As artificial intelligence for medical imaging increases in adoption, the need for careful evaluation of the true performance of these algorithms has become more urgent. The deep learning literature typically relies on single metrics such as the area under the receiver operating curve (AUC) to benchmark the performance of AI algorithms in non-medical applications. This approach has also carried over into the medical imaging AI space, and today most AI vendors and papers still report these metrics alone.
However, even as early as 2005, preceding the current rush of deep learning applications, researchers have cautioned against overly relying on these metrics to satisfy ourselves that a model’s performance is sufficient. This fact is steadily being rediscovered in today’s AI medical imaging space, with recent research demonstrating that in populations with causally relevant subclasses, a single AUC number is not sufficient to describe the performance of a model. For instance, when detecting pneumothorax, the high overall accuracy of an AI may mask the fact that the AI is simply relying on the presence or absence of a chest tube and missing the clinically relevant cases of pneumothorax that have yet to be identified and treated. This is sometimes referred to as hidden stratification or shortcut learning, further explained in this paper.

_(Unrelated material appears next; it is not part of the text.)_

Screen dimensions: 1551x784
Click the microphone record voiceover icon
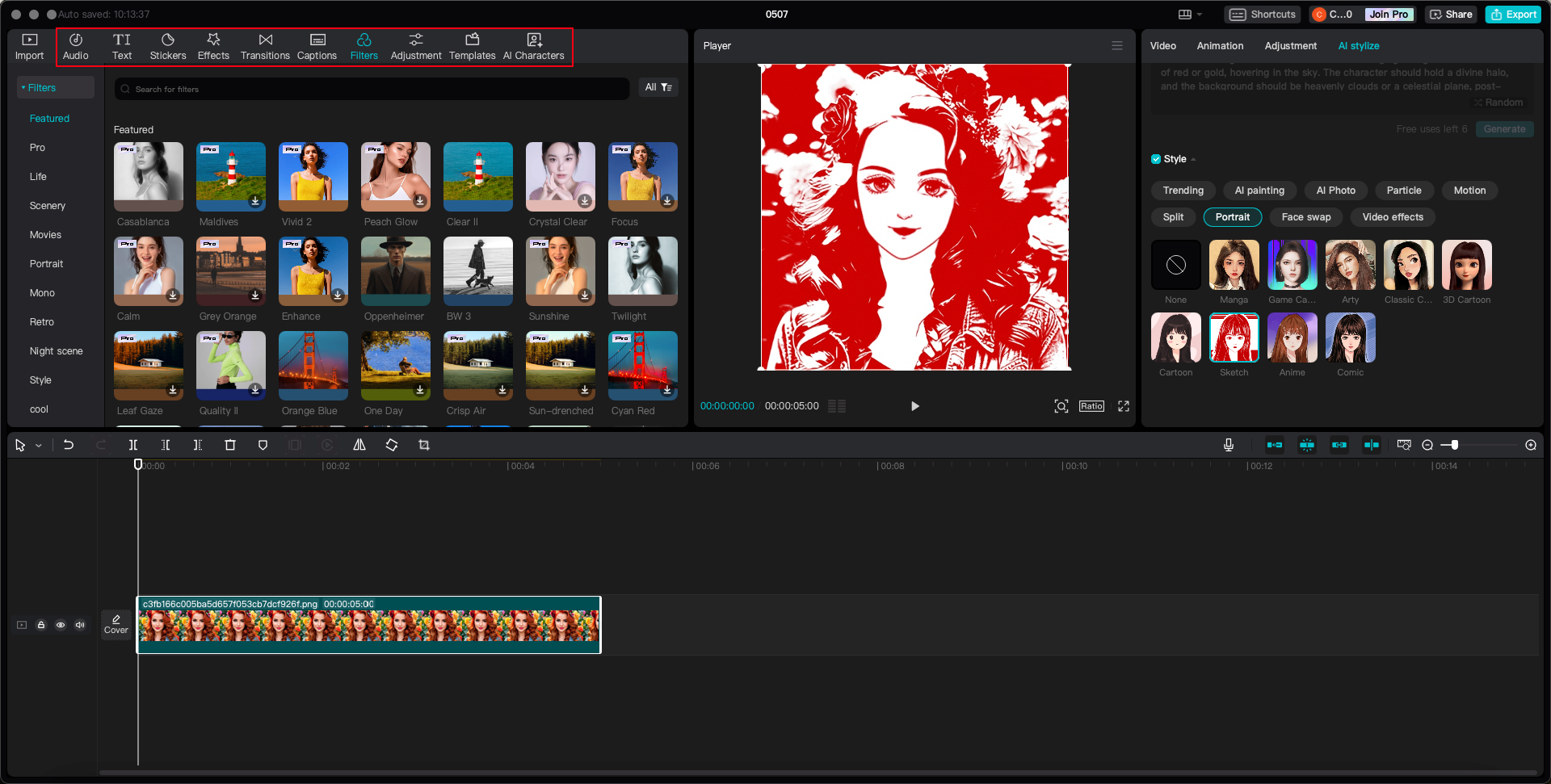[x=1228, y=445]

A recent publication in Nature Machine Intelligence by Degrave et al. again rediscovers this phenomenon in the topical application of detecting COVID-19 on chest radiographs. Using saliency maps as well as more advanced explainability techniques such as pseudo-healthy patient synthesis using generative adversarial networks – an approach initially described by Seah et al in ‘Chest Radiographs in Congestive Heart Failure: Visualizing Neural Network Learning’ – the researchers identified several possible confounders such as the laterality markers used in each dataset as well as differences in letterboxing. The impact of these confounders are then examined by synthetically altering the radiographs, leading the researchers to conclude that almost half of the performance of the AI models examined are due to these confounders.

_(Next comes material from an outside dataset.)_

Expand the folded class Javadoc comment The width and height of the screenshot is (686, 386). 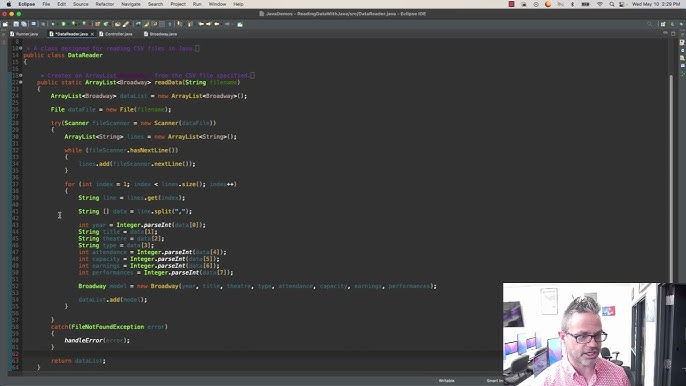[21, 48]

Aware of such pitfalls, our clinical AI team have designed Annalise CXR from the ground up to be resilient to confounders, as well as devised methods to carefully evaluate the true performance of our algorithms and not simply relying on a single metric for each finding. To start with, large scale annotation by radiologists reading each image is performed, where findings and other confounders on the image are collected e.g., whether a pneumothorax and/or an intercostal drain is present. Additionally, Annalise CXR is trained with the benefit of pixel-level annotations where clinically relevant, as radiologists indicate on the image exactly where each finding is. By indicating to the algorithm the relevant parts of the image, this focuses its attention on the true abnormality, reducing its reliance on shortcuts and confounders. This effect has been recently described in the literature by Rueckel et al.
Pixel-level annotations also enable Annalise CXR to not only identify if a finding is present or absent, but also indicate which pixels the algorithm predicts to be involved. This form of explainability enables users to identify if the algorithm is truly focusing on the correct abnormality.
During validation, our clinical AI team have devised a list of confounders for each finding which are thought to be clinically relevant, including patient positioning as well as the concurrent presence of other findings. For instance, for pneumothorax, the AUC for Annalise CXR in a held-out test set is measured, as well as in a subset of cases which do not have an intercostal drain, a common confounder. Any statistically significant difference in AUC values between these two populations prompts a review of the AI model design and outputs.
At Annalise.ai, we believe that development and validation of AI in medical imaging should be clinically led, to ensure that AI products are beneficial and do not harm patients. Accurately measuring the true performance of AI and mitigating shortcut learning and hidden stratification is complex and requires a team with a deep clinical understanding of radiology as well as technical understanding of artificial intelligence.